Disclosure of Invention
In order to solve the problems, the invention provides a map contour correction method, a chip and a mobile robot, and the problem of inaccurate boundary of a visual SLAM map can be solved by only adding a single-point ranging sensor. The specific technical scheme of the invention is as follows:
a mobile robot comprising a vision sensor, further comprising: and the single-point distance measuring sensor is arranged on the periphery of the mobile robot body and used for detecting the distance between the mobile robot and the obstacle. Compared with the prior art, the mobile robot provided by the invention is provided with only one single-point distance measuring sensor, the problem of inaccurate boundary of the visual SLAM map is solved, no complex equipment is needed, the cost is lower, and the efficiency and the practicability are higher.
Furthermore, the single-point distance measuring sensor is arranged on the front side surface of the machine body in front of the robot and used for detecting the distance between the front of the robot and the obstacle; or the single-point distance measuring sensor is arranged on the left side surface of the left side body of the robot and is used for detecting the distance between the left side of the robot and the obstacle; or the single-point distance measuring sensor is arranged on the right side surface of the machine body on the right side of the robot and is used for detecting the distance between the right side of the robot and the obstacle; or the single-point distance measuring sensor is arranged on the rear side surface of the machine body at the rear side of the robot and used for detecting the distance between the rear side of the robot and the obstacle.
Furthermore, the single-point distance measuring sensors are arranged on the side face of the periphery of the mobile robot body at intervals. Multiple single point ranging sensors may help the mobile robot to more quickly acquire boundary information of the surrounding environment.

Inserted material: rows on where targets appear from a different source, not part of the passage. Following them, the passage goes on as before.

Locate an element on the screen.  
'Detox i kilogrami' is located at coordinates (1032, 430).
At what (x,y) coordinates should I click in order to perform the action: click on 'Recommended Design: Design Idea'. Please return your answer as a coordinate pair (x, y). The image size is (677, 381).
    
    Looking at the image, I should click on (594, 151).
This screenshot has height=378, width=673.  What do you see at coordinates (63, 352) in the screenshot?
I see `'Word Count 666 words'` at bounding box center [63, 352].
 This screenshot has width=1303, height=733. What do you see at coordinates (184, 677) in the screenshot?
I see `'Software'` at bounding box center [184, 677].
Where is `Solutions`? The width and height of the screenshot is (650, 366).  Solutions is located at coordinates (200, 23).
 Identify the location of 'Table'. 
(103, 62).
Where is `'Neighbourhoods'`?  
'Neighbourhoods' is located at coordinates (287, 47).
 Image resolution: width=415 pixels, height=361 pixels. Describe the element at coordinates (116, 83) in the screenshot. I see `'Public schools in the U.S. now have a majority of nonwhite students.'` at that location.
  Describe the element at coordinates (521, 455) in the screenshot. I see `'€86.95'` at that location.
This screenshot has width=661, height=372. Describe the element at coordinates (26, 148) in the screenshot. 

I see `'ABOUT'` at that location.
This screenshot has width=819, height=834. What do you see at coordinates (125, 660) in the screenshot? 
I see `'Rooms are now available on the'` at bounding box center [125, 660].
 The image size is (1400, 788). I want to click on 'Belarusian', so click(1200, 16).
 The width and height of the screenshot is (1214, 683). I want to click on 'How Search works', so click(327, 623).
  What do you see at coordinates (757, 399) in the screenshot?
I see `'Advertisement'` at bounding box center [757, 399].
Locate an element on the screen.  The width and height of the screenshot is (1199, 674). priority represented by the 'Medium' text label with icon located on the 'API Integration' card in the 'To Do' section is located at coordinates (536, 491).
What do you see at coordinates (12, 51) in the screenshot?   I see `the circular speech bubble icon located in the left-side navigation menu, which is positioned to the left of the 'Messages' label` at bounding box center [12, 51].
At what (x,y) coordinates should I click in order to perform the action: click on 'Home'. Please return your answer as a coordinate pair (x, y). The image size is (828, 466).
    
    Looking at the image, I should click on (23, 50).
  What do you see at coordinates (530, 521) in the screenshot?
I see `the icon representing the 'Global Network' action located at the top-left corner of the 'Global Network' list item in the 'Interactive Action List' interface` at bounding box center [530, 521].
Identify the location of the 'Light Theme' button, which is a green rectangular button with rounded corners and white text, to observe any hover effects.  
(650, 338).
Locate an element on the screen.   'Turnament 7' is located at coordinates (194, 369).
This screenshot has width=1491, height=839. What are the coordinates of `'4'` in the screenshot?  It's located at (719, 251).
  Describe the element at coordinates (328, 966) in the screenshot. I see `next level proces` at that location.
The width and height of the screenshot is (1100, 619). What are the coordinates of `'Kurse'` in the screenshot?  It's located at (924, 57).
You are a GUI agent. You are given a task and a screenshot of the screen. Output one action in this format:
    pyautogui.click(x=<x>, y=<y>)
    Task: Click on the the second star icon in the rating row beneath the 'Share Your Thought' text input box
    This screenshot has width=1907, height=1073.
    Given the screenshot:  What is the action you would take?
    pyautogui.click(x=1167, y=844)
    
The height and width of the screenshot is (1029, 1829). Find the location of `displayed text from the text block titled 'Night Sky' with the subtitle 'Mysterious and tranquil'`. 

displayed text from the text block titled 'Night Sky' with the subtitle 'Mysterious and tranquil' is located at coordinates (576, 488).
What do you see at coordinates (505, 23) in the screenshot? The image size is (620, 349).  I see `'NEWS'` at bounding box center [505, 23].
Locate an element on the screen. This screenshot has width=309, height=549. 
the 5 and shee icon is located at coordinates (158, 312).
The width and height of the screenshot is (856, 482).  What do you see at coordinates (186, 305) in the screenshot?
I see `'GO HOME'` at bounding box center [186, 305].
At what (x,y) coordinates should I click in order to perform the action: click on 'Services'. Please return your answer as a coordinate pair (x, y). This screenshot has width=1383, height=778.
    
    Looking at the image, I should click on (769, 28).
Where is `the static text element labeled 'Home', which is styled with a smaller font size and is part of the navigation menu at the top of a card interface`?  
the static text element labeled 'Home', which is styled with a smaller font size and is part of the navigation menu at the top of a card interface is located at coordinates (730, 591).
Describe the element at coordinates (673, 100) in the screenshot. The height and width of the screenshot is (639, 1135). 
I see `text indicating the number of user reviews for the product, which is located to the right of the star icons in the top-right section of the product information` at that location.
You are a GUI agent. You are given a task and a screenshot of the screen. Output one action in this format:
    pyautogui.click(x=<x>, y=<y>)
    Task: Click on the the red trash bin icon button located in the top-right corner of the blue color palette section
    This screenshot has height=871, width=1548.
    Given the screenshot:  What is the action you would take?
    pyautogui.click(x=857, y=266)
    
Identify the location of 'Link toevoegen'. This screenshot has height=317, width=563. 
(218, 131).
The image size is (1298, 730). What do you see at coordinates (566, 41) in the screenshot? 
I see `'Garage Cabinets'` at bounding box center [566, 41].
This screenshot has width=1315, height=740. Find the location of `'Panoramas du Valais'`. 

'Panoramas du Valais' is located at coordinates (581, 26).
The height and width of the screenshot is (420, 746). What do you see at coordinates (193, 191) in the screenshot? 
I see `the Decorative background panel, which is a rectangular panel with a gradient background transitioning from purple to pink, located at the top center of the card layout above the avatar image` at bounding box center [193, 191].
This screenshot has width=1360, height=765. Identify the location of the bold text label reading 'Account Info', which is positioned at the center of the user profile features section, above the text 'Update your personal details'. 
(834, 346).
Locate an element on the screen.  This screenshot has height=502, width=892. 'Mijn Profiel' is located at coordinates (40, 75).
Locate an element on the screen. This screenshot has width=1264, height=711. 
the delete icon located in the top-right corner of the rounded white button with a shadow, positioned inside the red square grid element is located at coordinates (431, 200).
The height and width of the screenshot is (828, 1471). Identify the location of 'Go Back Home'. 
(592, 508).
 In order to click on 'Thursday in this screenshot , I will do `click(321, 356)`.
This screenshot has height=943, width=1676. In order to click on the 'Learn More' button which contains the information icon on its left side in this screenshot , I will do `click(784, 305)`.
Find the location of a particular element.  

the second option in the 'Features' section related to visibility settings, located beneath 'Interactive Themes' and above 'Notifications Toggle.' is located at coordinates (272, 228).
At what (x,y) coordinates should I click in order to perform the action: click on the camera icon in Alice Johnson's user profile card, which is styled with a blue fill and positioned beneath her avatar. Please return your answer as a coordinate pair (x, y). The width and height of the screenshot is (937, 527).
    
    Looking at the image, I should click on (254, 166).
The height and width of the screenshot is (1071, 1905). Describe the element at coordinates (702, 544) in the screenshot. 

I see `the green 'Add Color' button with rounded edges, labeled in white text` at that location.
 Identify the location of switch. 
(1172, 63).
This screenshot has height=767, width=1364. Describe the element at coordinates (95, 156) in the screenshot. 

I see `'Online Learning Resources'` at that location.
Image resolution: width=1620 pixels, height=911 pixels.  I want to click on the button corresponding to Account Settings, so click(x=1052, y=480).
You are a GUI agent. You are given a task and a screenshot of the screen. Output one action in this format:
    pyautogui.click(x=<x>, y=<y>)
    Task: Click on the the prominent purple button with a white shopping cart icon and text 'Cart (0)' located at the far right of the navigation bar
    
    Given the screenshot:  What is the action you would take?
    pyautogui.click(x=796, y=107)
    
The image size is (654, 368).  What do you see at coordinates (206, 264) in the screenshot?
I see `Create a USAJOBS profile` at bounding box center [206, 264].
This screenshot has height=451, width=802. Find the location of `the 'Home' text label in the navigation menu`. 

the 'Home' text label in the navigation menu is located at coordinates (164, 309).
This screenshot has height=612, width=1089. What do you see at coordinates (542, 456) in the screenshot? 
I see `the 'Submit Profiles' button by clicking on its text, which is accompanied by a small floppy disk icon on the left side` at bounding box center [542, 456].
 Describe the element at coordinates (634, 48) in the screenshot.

Further, the mobile robot is provided with a collision sensor, a fitting unit and an aligning unit, wherein the collision sensor is used for detecting the position of the obstacle, so that the mobile robot marks an obstacle grid on a grid map according to the collision position; the fitting unit is used for generating a boundary contour line on the grid map according to the distance between the mobile robot and the obstacle; the alignment unit is used for aligning the barrier grids on the grid map according to the boundary contour lines; the mobile robot stores a grid map of the current environment, wherein the grid map comprises an obstacle grid. The alignment unit is used for aligning the barrier grids marked by the collision sensor, so that errors generated during marking can be eliminated, and more accurate map boundaries can be obtained.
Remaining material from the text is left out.